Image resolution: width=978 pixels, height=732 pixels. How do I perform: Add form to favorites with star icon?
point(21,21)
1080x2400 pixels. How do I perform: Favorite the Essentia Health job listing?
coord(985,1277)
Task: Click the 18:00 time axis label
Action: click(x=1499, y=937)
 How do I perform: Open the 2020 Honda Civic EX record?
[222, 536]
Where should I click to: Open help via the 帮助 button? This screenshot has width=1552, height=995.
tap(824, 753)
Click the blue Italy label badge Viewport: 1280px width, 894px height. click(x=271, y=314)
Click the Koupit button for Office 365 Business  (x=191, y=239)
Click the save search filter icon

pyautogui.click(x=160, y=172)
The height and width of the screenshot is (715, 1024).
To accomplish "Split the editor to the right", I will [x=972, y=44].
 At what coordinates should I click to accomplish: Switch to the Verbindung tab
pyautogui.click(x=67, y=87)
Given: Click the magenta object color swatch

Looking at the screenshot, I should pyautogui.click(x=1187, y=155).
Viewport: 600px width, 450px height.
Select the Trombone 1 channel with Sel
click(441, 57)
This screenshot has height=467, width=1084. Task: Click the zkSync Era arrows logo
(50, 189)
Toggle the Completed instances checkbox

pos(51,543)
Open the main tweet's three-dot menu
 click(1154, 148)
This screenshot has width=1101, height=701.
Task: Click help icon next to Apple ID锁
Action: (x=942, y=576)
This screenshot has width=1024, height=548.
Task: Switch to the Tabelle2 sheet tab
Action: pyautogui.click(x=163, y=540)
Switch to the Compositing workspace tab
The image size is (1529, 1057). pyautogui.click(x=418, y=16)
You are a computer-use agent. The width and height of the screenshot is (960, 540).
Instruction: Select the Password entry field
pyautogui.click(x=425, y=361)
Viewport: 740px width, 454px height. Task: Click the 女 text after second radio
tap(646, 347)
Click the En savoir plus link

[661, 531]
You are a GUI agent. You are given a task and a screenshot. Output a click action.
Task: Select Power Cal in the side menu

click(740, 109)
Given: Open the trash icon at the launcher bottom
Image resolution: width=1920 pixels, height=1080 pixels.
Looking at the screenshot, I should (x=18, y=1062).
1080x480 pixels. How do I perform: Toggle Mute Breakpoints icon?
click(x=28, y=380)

——

_PROBLEM TO WORK ON_. Can you recast everything from the line containing "1080x480 pixels. How" down through the end of the records above as a JSON list of strings, with one string per line and blank lines left out?

_RESPONSE_.
[
  "1080x480 pixels. How do I perform: Toggle Mute Breakpoints icon?",
  "click(x=28, y=380)"
]